When Button finally met the chequered flag for the first time in his Formula 1 career, Davidson yelped, “I can’t believe I was on television for this race! Martin Brundle, what have you done?!” Brundle was on holiday. I’ve read on some places that Brundle deliberately missed out the Hungarian Grand Prix because it is usually a boring race. I’m pretty sure it’s not the first time that Brundle has skipped the Hungarian GP. But he chose the wrong one to skip this year.

The Hungaroring has a reputation for being a processional race circuit where it is impossible to overtake. Maybe some of that is justified, but all circuits have seen processional races, and I can remember quite a few exciting races there. How could you forget the drama of the 1997 race where Damon Hill took his drastically underpowered Arrows within a whisker of a win? Or last year when Räikkönen recovered from a nightmare situation — having to start first in qualifying — to win the race?
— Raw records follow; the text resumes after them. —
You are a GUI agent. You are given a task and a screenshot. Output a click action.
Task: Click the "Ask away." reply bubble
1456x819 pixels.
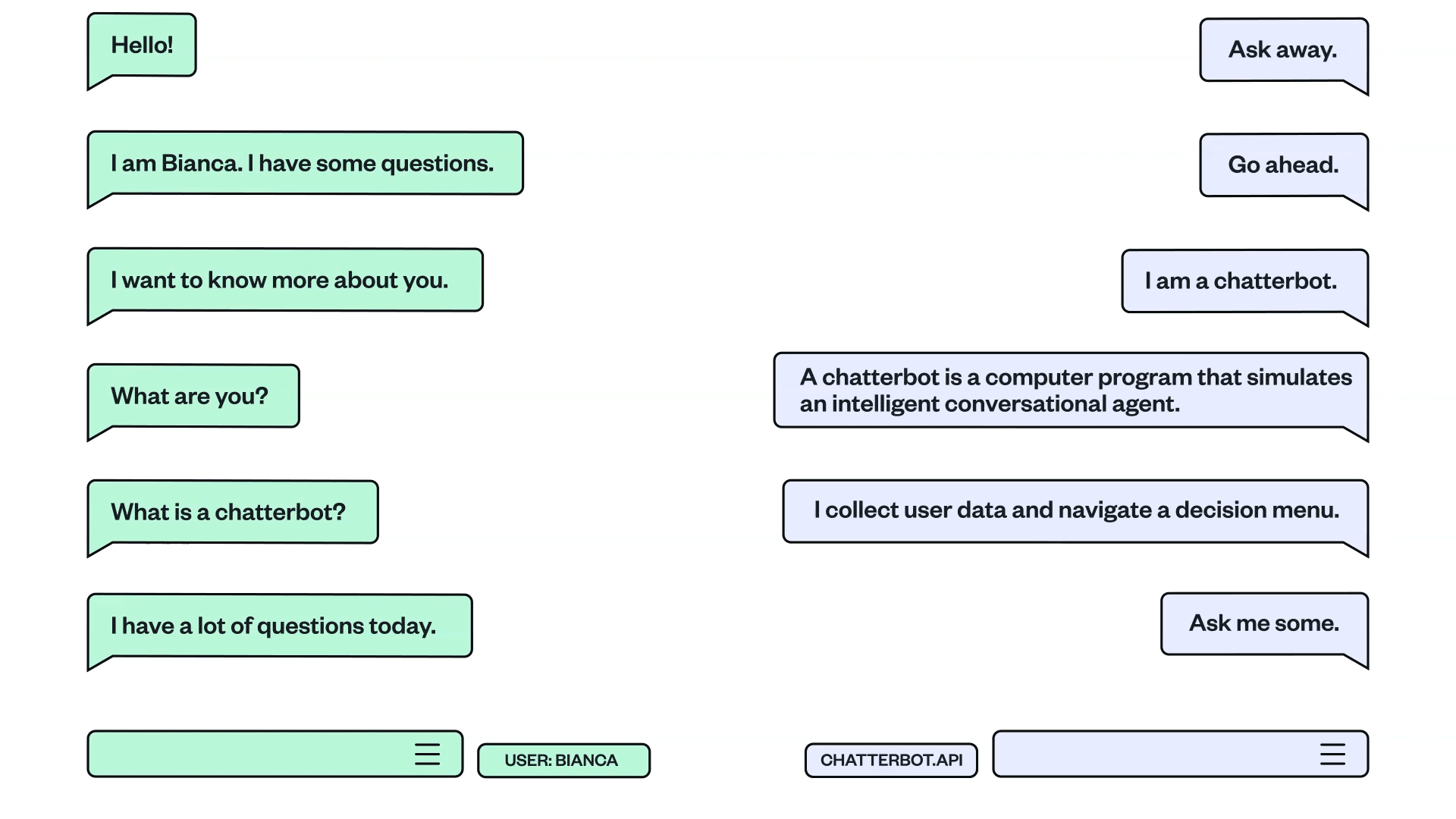(1283, 50)
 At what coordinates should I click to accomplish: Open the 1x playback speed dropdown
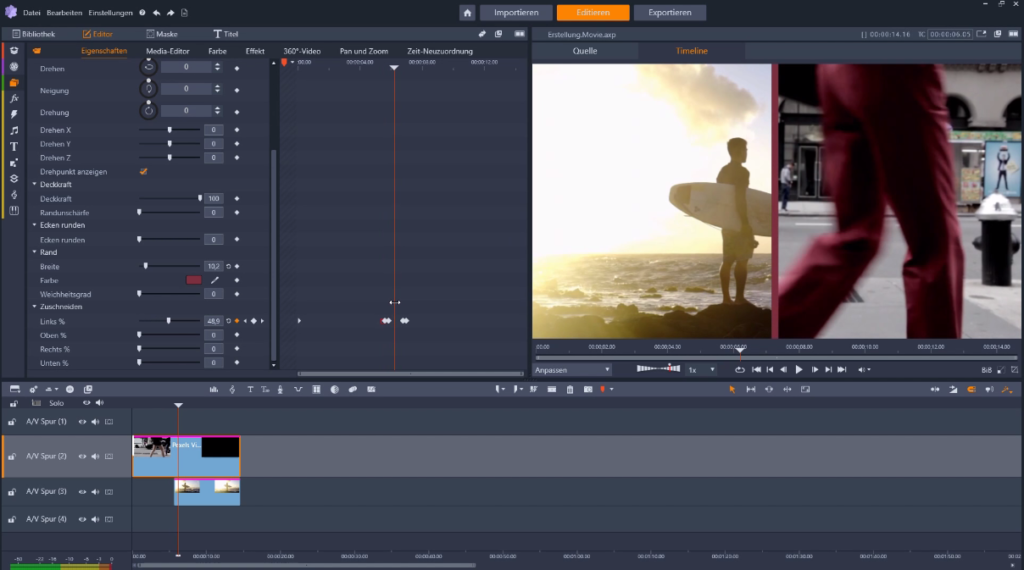pyautogui.click(x=700, y=369)
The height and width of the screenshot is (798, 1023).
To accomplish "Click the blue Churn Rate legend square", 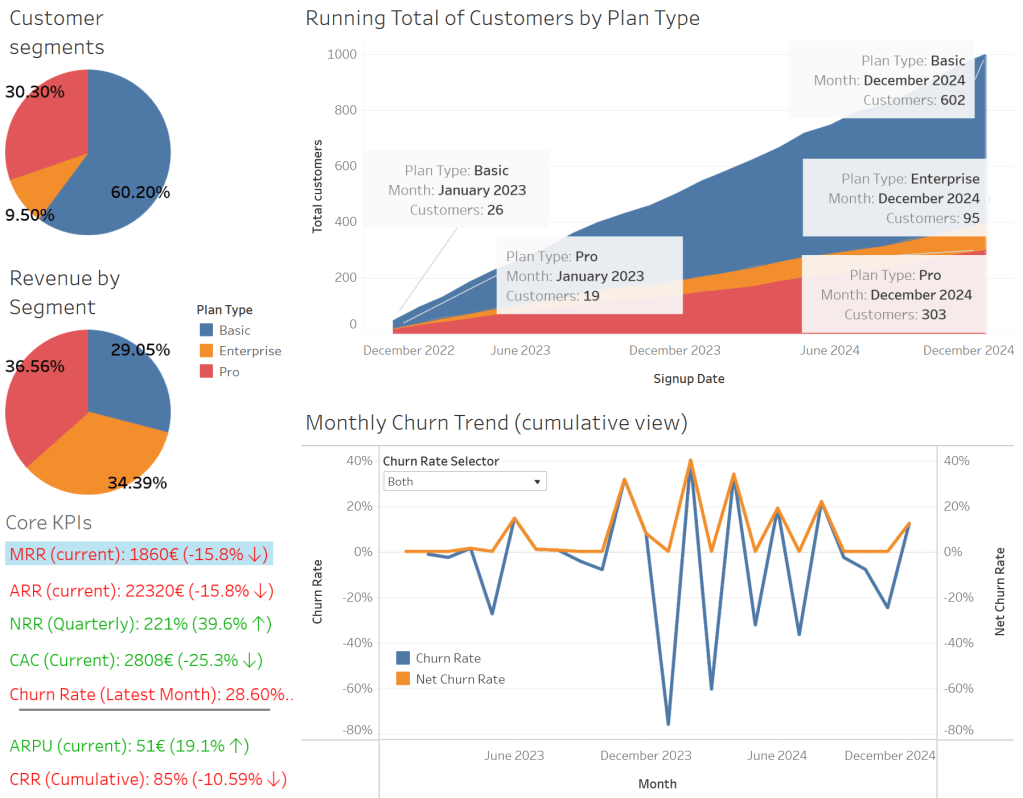I will 403,658.
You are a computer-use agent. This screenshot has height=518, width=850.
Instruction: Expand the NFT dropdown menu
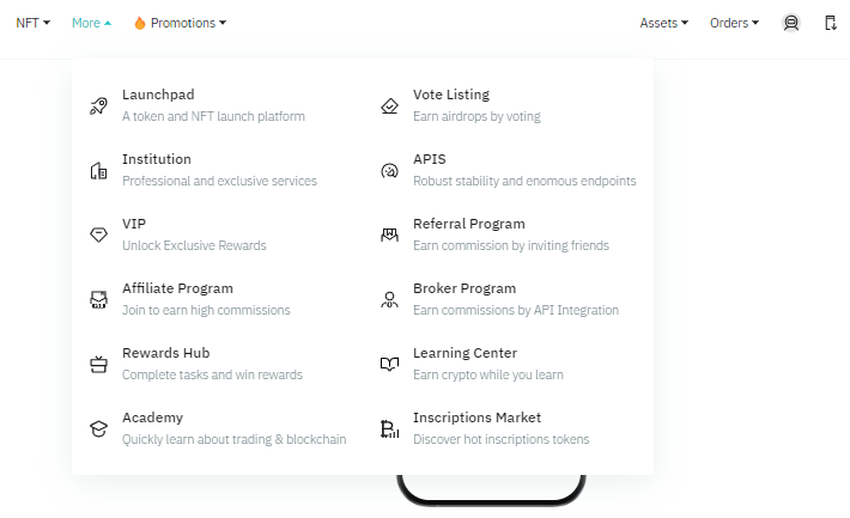[33, 23]
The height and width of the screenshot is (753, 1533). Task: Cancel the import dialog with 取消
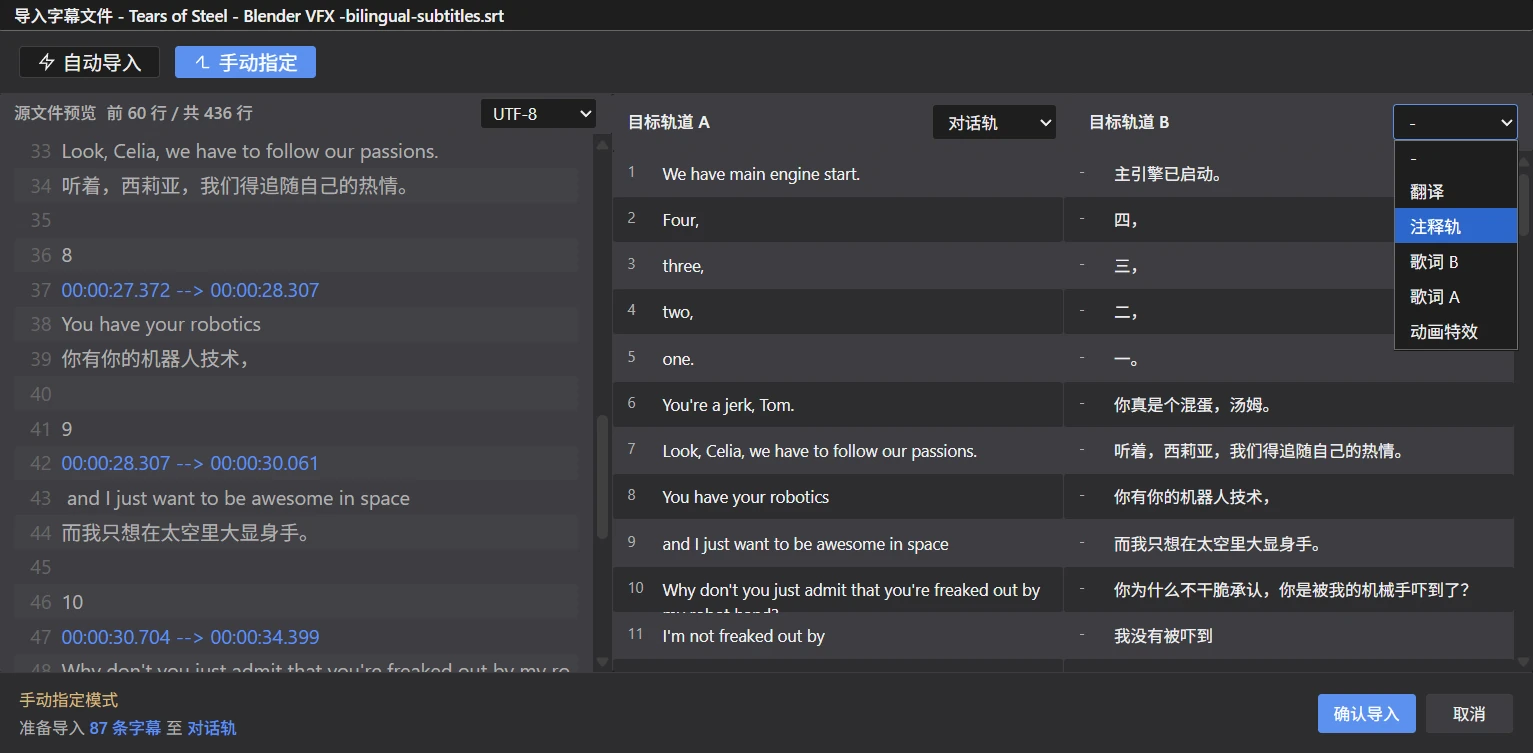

And I certainly don’t think many people would consider this race to be boring. Button has finally broken his duck. Although I’m not his biggest fan, his first win has been long overdue after 115 entries. This is also Honda’s first win as a constructor since 1967, although of course they had plenty as engine manufacturers in the 1980s and 1990s.

It marks the end of a three year long drought of British winners — the longest in history apparently. Button is also the first Englishman to win a race since Johnny Herbert took the flag at the 1999 European Grand Prix — another crazy wet race.

It was also great to see Pedro de la Rosa take his first-ever podium and Nick Heidfeld, perhaps the most ignored driver of the past decade, taking a well-deserved third place.

Even after the chequered flag had fallen, though, the drama wasn’t over. Robert Kubica — Poland’s first F1 driver in his first race — had finished 7th to take two Championship points. But in scrutineering his car was found to be 2kg underweight. Apparently this was down to excessive tyre wear, with no malicious intentions. What a terrible shame for Kubica.

But his disqualification meant that Schumacher was awarded a point, so the Championship lead has been cut down to just ten points!

All-in-all, this was a race that reminded you of how much can change in F1 in just a couple of months. Just a couple of months ago Alonso’s Championship lead looked virtually unassailable. And if you asked me a couple of months ago if I thought Button would win a race this year I would have laughed.

Now we’re being lined up for an exciting down-to-the-wire Championship battle. The next race is at Turkey. I can’t wait.